If you’re interested in container gardening, or totally new to it & wanna learn more, here’s a great resource, and here’s another. It’s really easy & fun to do, not to mention extremely gratifying. If you’re scared, start off small with herbs. I know Gina told me she’s a bit scared because, in her words, “how do I grow a thumb? as in any one, mine isn’t even black, its non-existent!” You might remember her from Cooking the Books, but she’s got a new venture now: The Sweet Life Center. If you’re a mom or mommy-to-be and you live in the LI/NYC area, you might wanna check it out! And you can follow it on Twitter too @yoursweetliving to find out more. Anyway, Gina says she’s scared to start a garden, but it really is easy! I promise. Start off by buying a few fully grown herb plants. If they last through the summer, try growing them from seeds the next spring. Then if that works, buy some fully grown vegetable plans (and LARGE pots, if you’re not planting them in the ground) and see if you can go without killing them. If you succeed, try growing them from seeds the next spring. There are tons of online resources you can access, including answers to just about any question you have.
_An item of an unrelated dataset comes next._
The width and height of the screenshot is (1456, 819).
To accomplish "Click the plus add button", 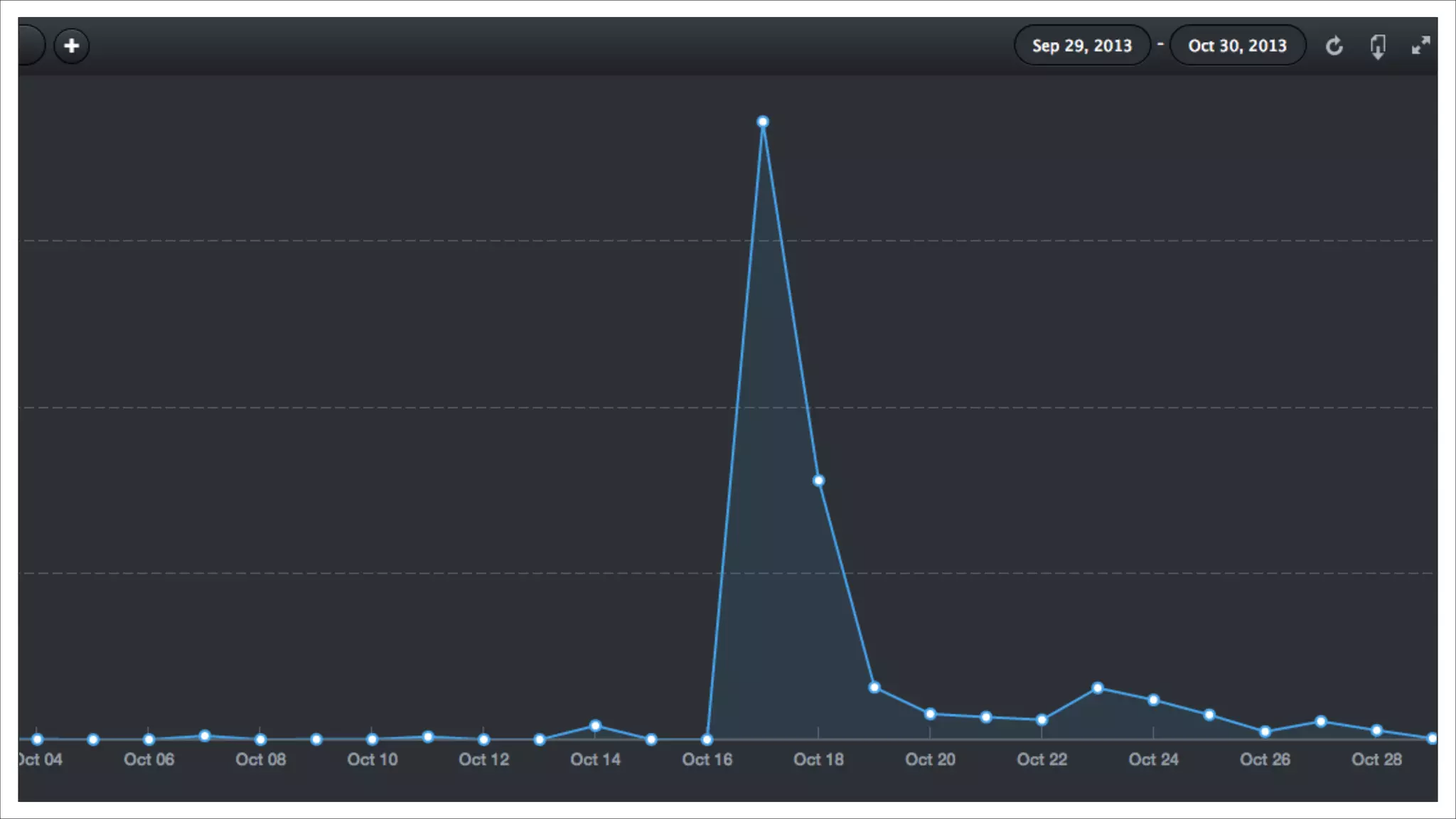I will tap(71, 46).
While I was planting, I remembered a funny story. Back when I was little, maybe 10, I wanted to grow vegetables. I don’t really know why, at the time I didn’t eat any of ‘em! But I loved to plant & garden so I guess I just wanted to grow stuff. I went with my mom & bought tomato seeds & planted them. A few weeks later, a large plant was coming up! It was green with big leaves so I staked it up and went and got a tomato cage and some fertilizer. I diligently fertilized my tomato plant, pruning dead leaves off and weeding the soil. A few weeks later, it was huge! At least 4 ft. tall …but no buds. I wasn’t too concerned, but my parents kept saying, “Where are the tomatoes!?” I guess I was just so excited about growing something, I didn’t even realize it hadn’t fruited. Nearing the end of the season, my aunt Marilyn & uncle Pat (who you may remember passed away recently) came over for a barbecue & I was all excited to show my uncle my tomato plant. I dragged him over to it and said “Here it is! My tomato!” And he looked at it, squinted at it, bent over, felt it, squinted some more, then straightened up and turned to me. He said, chuckling, “That is not a tomato. That’s a weed.”

Yep. I caged & fertilized a weed for 3 months. Needless to say, I’ve gotten considerably better over the last 20 years. Maybe uncle Pat will be lookin’ over my garden this summer, keeping things in line for me celestially.